───── Excerpt

Environmental Commissioner: Where is Ontario’s “Culture of Conservation?”

Toronto – Ontario’s Environmental Commissioner says the Ontario government appears to have forgotten one of the important goals of its own Green Energy and Green Economy Act (GEGEA).

Gord Miller made the observation last week as he released the Annual Energy Conservation Progress Report – 2011 (Volume One), which reviews the government’s progress to date on its energy conservation promises and makes recommendations on how the government can fulfill its commitments to the Green Energy and Green Economy Act.

“When the GEGEA was introduced, the government said that fostering a ‘culture of conservation’ was just as important as increasing the amount of renewable energy,” says Miller. ”But three years after its passage, many of the bill’s conservation promises remain unfulfilled, or in the case of mandatory energy audits before the sale of a home, completely abandoned. Instead of fostering ‘a culture of conservation’ the Ontario government seems intent on making it an orphan.”

──────────
───── Data section

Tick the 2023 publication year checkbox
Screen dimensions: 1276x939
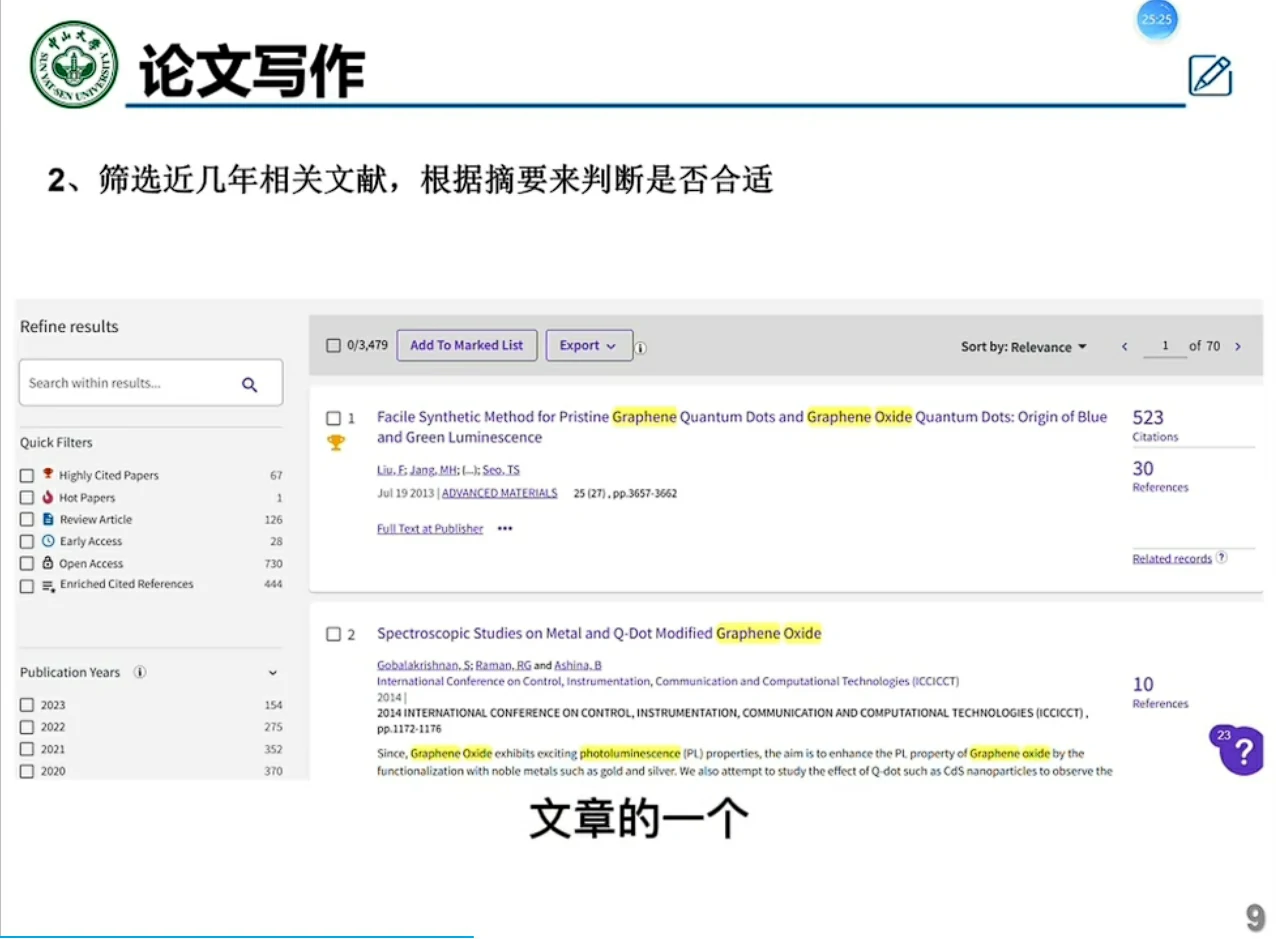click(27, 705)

──────────
───── Data section

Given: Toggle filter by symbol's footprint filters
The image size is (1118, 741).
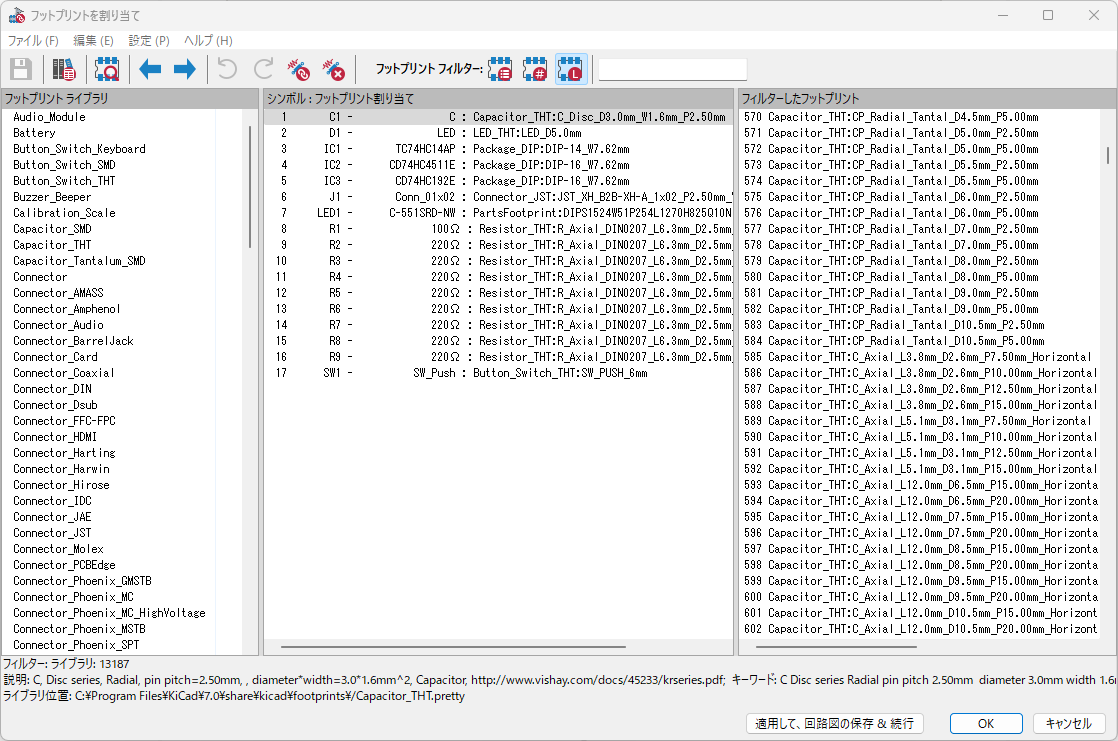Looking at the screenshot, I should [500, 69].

──────────

# [Task requirements]
1/ In the article on Ontario's "culture of conservation," what are the answers to these questions?
(a) What report did Gord Miller release?
(b) Which conservation promise has been completely abandoned?
(c) How many years after its passage have many of the bill's conservation promises gone unfulfilled?
2/ From the article on Ontario's "culture of conservation," extract everything from "Toronto – Ontario’s Environmental Commissioner" down to "Economy Act (GEGEA).".

# [Solved problems]
1/
(a) The Annual Energy Conservation Progress Report – 2011 (Volume One)
(b) Mandatory energy audits before the sale of a home
(c) Three years

2/
Toronto – Ontario’s Environmental Commissioner says the Ontario government appears to have forgotten one of the important goals of its own Green Energy and Green Economy Act (GEGEA).